Recall that c(BVec, AVec) stands for the coefficients
of the regression quantile hyperplane associated with
UVec and that Lambda denotes the Lagrange
multiplier equal to the optimal value Psi of the objective
function for that direction.
If CTechST$BriefOutputI = 0, then the rows of the
potential output file(s) are longer
(of length 1+1+M+M+P+1+(P+M-1)*M+(P+M-1))
because they contain two more vectors appended at the end.
The rows are of the form
c(ConeID, Nu, UVec, BDVec, ADVec, LambdaD, vec(VUMat), IZ)
where
VUMat
is the matrix for computing the multiplier vector
MuR0Vec associated with zero residuals,
MuR0Vec
= (VUMat%*%UVec)/(t(BDVec)%*%UVec).
That is to say that all directions from the
interior of the cone result in the regression
Tau-quantile hyperplanes containing
the same P+M-1 observations because all
such hyperplanes are the same up to a scaling
factor multiplying their coefficients.
IZ
is the vector containing original indices of the
M+P-1 observations with zero residuals
for all directions from the interior of the cone.
Value
getCharSTM1u returns a list with the following
components:
NUESkip
the number of (skipped) directions (and
corresponding hyperplanes) artificially
induced by intersecting the cones with
the [-1,1]^M bounding box.
NAZSkip
the number of (skipped) hyperplanes (and
corresponding directions) not counted in NUESkip
and with at least one coordinate of
AVec zero.
NBZSkip
the number of (skipped) hyperplanes (and
corresponding directions) not counted in NUESkip
and with at least one coordinate of
BVec zero.
HypMat
(for M > 4) the component is missing
(for M <= 4) the matrix with M + P
columns containing (in rows) all the distinct
regression Tau-quantile hyperplane
coefficients c(BVec, AVec) normalized
with |BVec|, rounded to the eighth
decimal digit, and sorted lexicographically.
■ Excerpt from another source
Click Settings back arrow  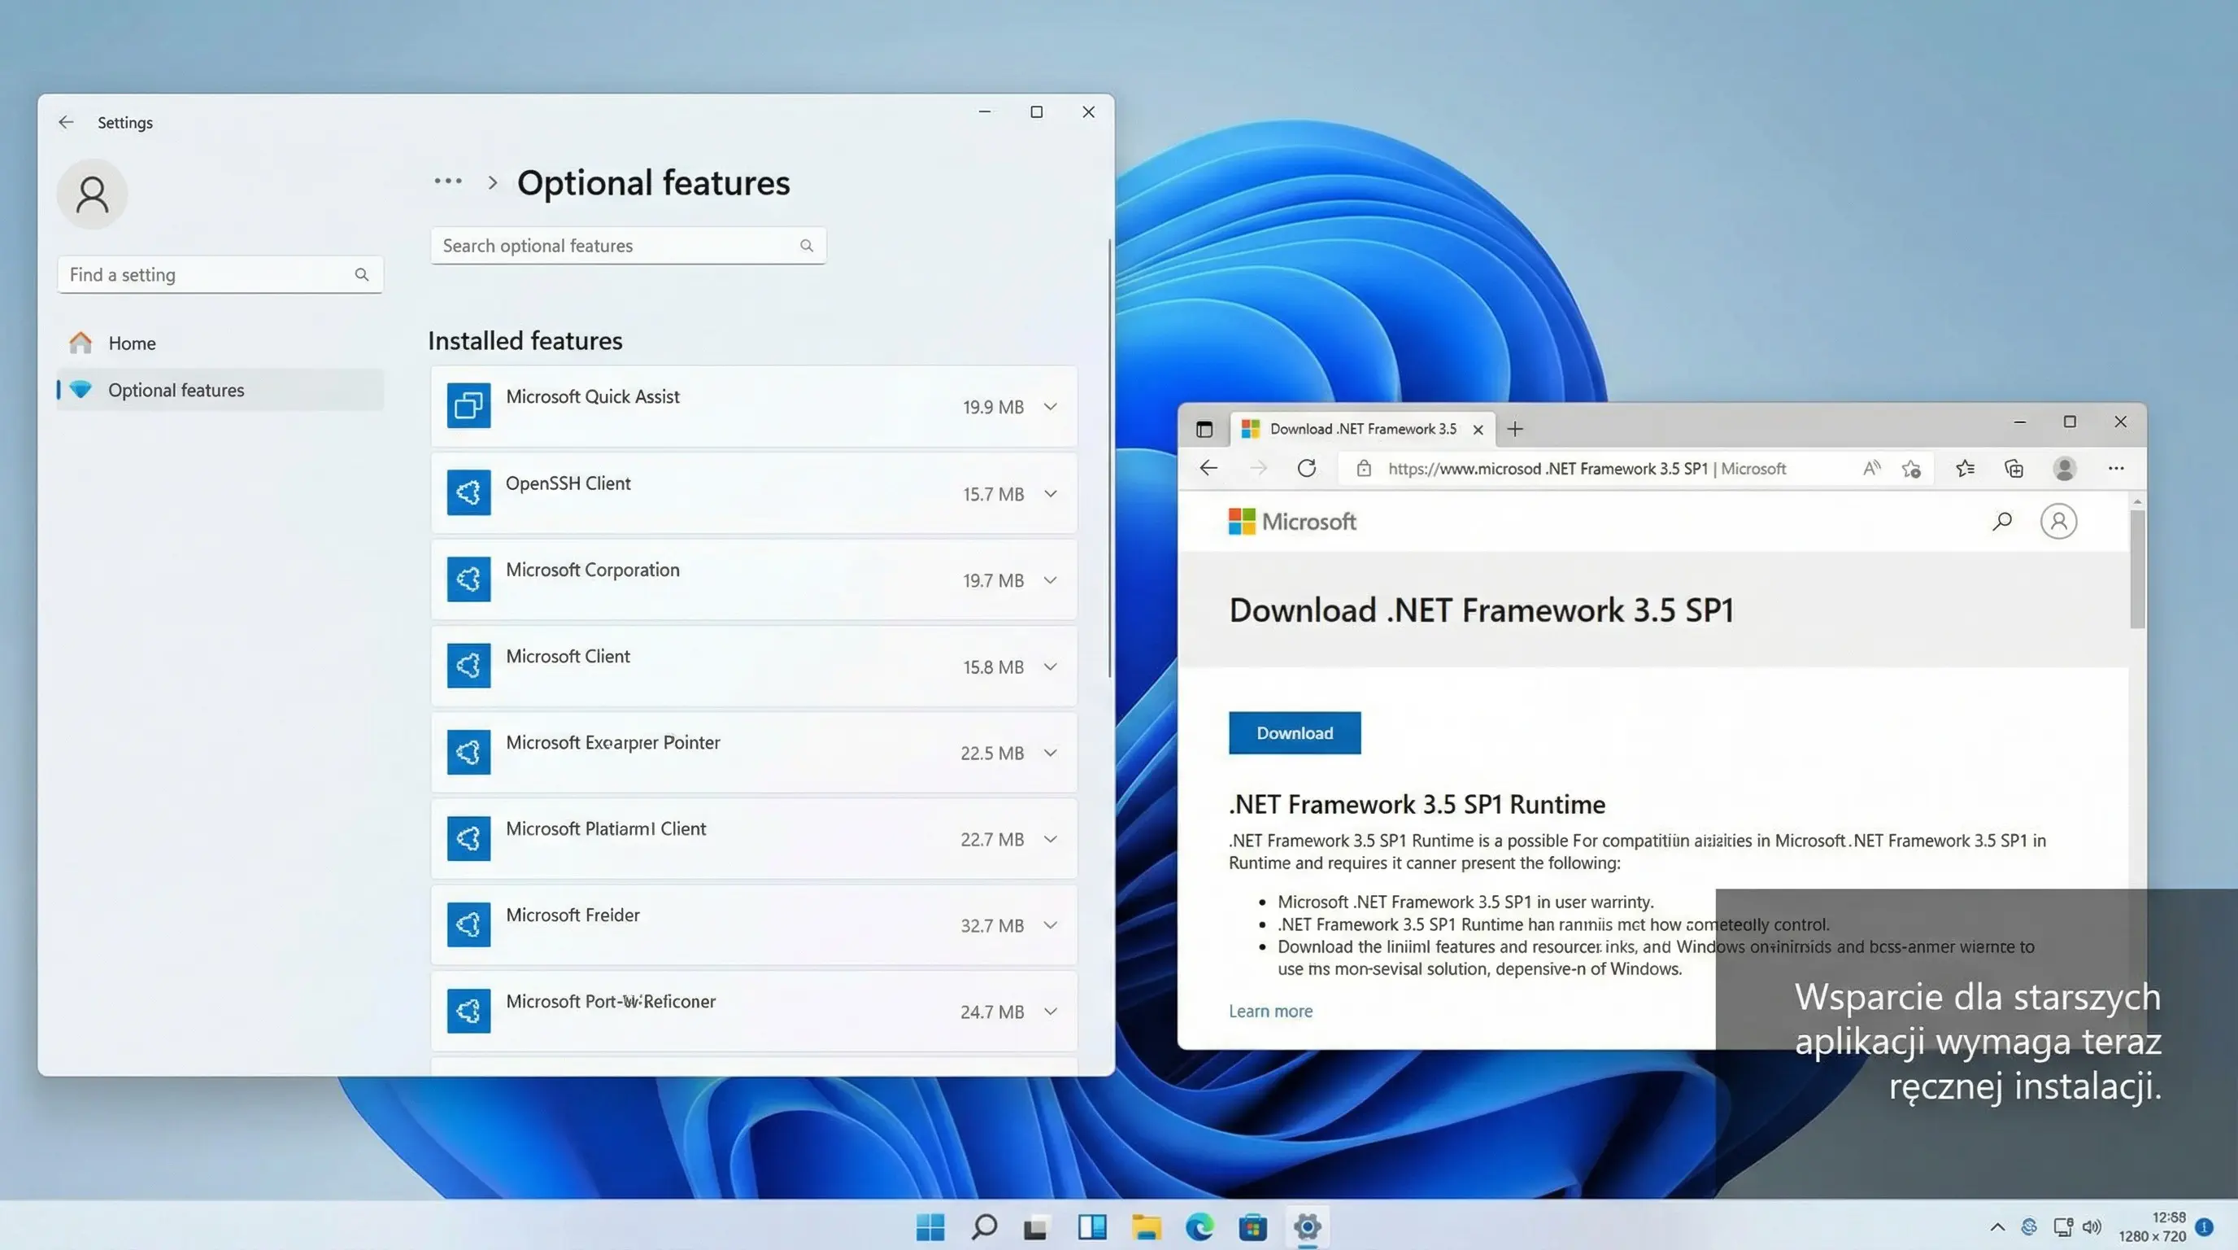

This matrix can be used for the computation
of the regression Tau-quantile contour.
CharMaxMat
the matrix with the (slightly rounded) maxima
of certain directional regression Tau-quantile
characteristics over all remaining vertex
directions.
If P = 1, then CharMaxMat has
only three rows:
c(UVec, max(|BVec|)),
c(UVec, max(Lambda)), and
c(UVec, max(Lambda/|BVec|)),
respectively.
If P > 1, then the rows of
CharMaxMat are as follows:
c(UVec, max(|BVec|)),
c(UVec, max(Lambda)),
c(UVec, max(Lambda/|BVec|)),
c(UVec, max(|c(a_2,...,a_P)|)),
c(UVec, max(|c(a_2,...,a_P)|/|BVec|)),
c(UVec, max(|a_2|)),
c(UVec, max(|a_2|/|BVec|)),
...,
c(UVec, max(|a_P|)), and
c(UVec, max(|a_P|/|BVec|)),
respectively. If P = 2,
then the last two rows are missing for not
being included twice.
CharMinMat
the matrix with the (slightly rounded) minima
of certain directional regression Tau-quantile
characteristics over all remaining vertex
directions.
If P = 1, then CharMinMat has
only three rows:
c(UVec, min(|BVec|)),
c(UVec, min(Lambda)), and
c(UVec, min(Lambda/|BVec|)),
respectively.
If P > 1, then CharMinMat
has five rows:
c(UVec, min(|BVec|)),
c(UVec, min(Lambda)),
c(UVec, min(Lambda/|BVec|)),
c(UVec, min(|c(a_2,...,a_P)|)), and
c(UVec, min(|c(a_2,...,a_P)|/|BVec|)),
respectively.
Note that || symbolizes the Euclidean norm,
and that the vertices (UVec) in the rows of
CharMaxMat and CharMinMat are generally
different and denote (one of) the direction(s) where
the row maximum or minimum is attained.
Examples
##Run print(getCharSTM1u) to examine the default setting.